───── TEXT FOR ANALYSIS

WHOSE LIFE IS IT ANYWAY?
Comedy Theatre, London SW1
Opened 25 January, 2005
***

If ever a poster image misrepresented the play it was selling, this one does.  Fair enough, the selling point itself is clear: Kim Cattrall. There she is, the Sex And The City star, contriving to look at once sultry and windswept.  And, most deceptively, vertical.  Whereas Brian Clark’s 1978 play (which he’s revised for this run) centres on a sculptor paralysed from the neck down, who’s in a hospital bed the whole time.

Cattrall plays Claire Harrison, a car-crash victim who, realising that she can never again live the kind of life she wants, sues for the right to die.  It’s easy to joke about lying down on the job or what-have-you, but the fact is that, when all you have to act with are your face and voice, it’s much harder to convey character and moods.  It’s harder still when the character is as complex and ambiguous as Claire is.

We see Claire desperately trying to keep joking, and keenly seeing through the hospital staff’s optimistic facade.  Above all, we see that there’s a real question whether she is truly making a rational decision to end her own life, or whether it’s the depression talking.  Cattrall begins her performance with an excess of phoney cheeriness, but she and her comrades gradually settle down as the main thrust of the plot emerges.

──────────
───── DATA EXTRACTS

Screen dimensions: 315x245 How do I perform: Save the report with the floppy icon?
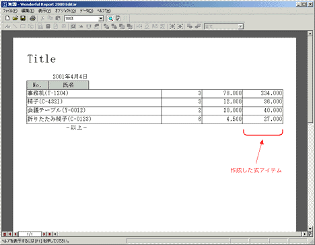[x=23, y=18]
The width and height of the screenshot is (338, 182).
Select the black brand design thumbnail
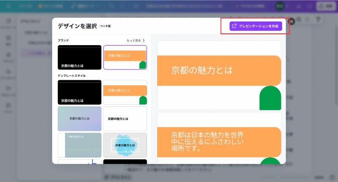tap(79, 57)
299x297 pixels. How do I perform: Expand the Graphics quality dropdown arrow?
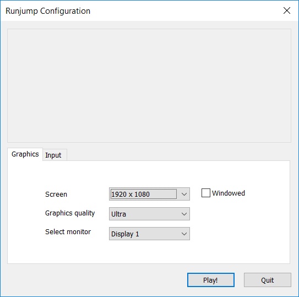pyautogui.click(x=184, y=214)
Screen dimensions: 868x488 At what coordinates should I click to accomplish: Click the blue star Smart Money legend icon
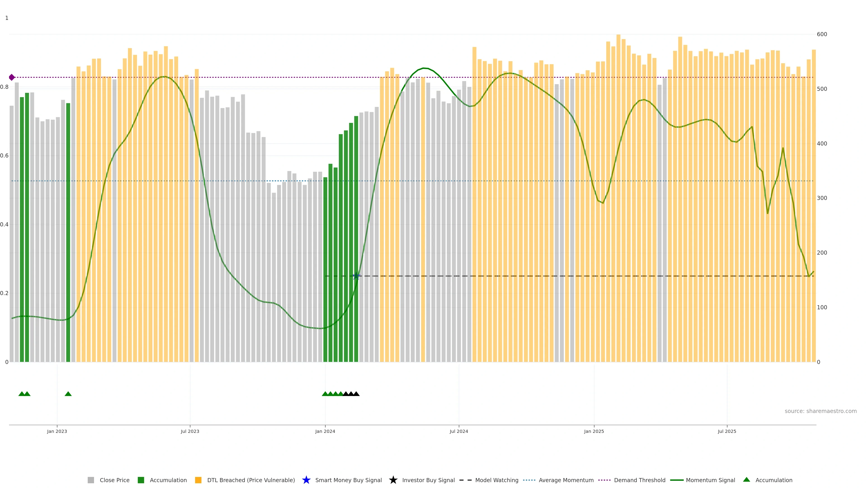coord(306,480)
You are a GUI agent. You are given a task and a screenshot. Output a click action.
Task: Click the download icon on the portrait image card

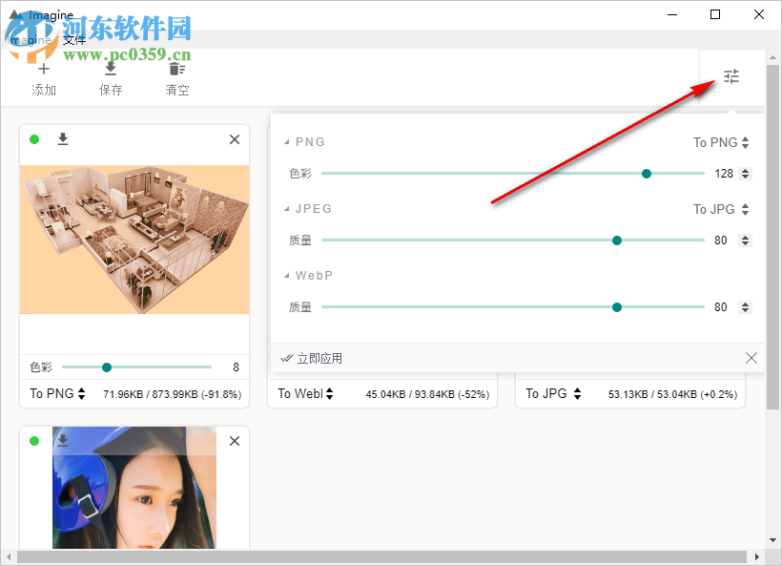pos(63,441)
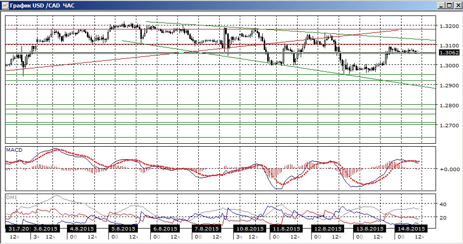This screenshot has width=463, height=244.
Task: Click the chart icon in the title bar
Action: (5, 5)
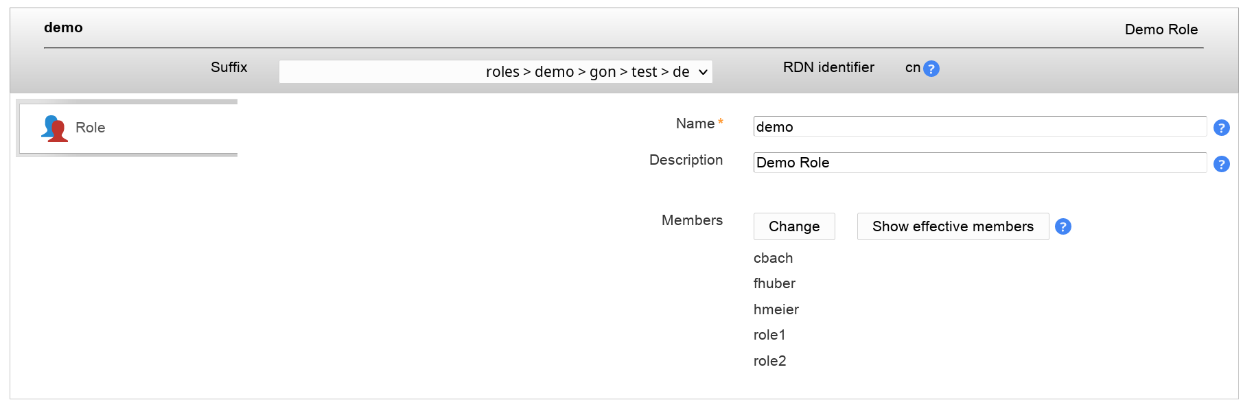
Task: Open the Suffix dropdown
Action: [495, 71]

──────────

● **THINGS TO DO**:
1. According to the review, what does Claire Harrison sue for?
2. Reproduce the passage of the review that opens with the words containing "If ever a poster" and closes with "as Claire is.".

● **EXERCISE RESULTS**:
1. The right to die.

2.
If ever a poster image misrepresented the play it was selling, this one does.  Fair enough, the selling point itself is clear: Kim Cattrall. There she is, the Sex And The City star, contriving to look at once sultry and windswept.  And, most deceptively, vertical.  Whereas Brian Clark’s 1978 play (which he’s revised for this run) centres on a sculptor paralysed from the neck down, who’s in a hospital bed the whole time.

Cattrall plays Claire Harrison, a car-crash victim who, realising that she can never again live the kind of life she wants, sues for the right to die.  It’s easy to joke about lying down on the job or what-have-you, but the fact is that, when all you have to act with are your face and voice, it’s much harder to convey character and moods.  It’s harder still when the character is as complex and ambiguous as Claire is.